• Exercise aim: Of the lines below, write out exactly those from the line with "This screenshot has height=230, width=308." through the line with "You are a computer-use agent. Viewport: 1476px", both included, and skip the rest.
Start of Data records
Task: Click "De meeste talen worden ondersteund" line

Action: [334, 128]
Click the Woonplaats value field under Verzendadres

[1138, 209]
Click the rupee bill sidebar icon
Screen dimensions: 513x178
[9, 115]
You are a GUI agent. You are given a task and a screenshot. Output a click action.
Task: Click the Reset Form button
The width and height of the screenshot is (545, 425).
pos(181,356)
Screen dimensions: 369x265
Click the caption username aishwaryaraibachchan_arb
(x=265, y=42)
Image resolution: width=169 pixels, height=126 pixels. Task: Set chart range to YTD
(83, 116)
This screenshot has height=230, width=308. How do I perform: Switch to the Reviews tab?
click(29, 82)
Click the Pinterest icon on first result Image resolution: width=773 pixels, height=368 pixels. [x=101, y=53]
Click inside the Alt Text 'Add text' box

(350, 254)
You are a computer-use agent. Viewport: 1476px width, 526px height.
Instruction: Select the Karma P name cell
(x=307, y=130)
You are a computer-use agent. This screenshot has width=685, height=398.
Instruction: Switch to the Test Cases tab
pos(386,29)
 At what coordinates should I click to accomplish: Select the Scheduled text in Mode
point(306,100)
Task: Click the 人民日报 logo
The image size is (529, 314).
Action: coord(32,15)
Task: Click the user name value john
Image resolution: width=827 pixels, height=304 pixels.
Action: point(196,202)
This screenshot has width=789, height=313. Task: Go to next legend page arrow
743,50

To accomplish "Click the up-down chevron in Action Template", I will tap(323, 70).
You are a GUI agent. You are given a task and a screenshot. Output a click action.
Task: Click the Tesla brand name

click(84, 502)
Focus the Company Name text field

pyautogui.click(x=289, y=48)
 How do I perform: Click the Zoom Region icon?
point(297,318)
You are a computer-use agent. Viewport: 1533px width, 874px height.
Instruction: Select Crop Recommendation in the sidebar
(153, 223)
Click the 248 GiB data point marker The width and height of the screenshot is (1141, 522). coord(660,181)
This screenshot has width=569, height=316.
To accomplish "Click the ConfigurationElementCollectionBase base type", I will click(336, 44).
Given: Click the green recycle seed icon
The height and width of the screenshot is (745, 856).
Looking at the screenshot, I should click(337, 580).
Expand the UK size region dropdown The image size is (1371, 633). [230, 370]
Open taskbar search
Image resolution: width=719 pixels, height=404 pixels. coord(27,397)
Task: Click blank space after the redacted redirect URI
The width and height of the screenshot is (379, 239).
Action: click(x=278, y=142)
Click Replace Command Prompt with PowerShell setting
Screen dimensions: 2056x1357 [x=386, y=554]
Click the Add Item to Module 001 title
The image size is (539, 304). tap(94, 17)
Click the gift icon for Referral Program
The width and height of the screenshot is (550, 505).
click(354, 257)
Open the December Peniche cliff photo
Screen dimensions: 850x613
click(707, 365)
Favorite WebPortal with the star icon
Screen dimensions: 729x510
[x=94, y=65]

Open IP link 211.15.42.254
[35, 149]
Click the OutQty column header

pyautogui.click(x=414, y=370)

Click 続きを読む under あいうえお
End of Data records
• Result of this task:
This screenshot has height=230, width=308. How do I perform: Switch to the Reviews tab?
click(29, 82)
Click the Pinterest icon on first result Image resolution: width=773 pixels, height=368 pixels. [x=101, y=53]
Click inside the Alt Text 'Add text' box

(350, 254)
You are a computer-use agent. Viewport: 1476px width, 526px height.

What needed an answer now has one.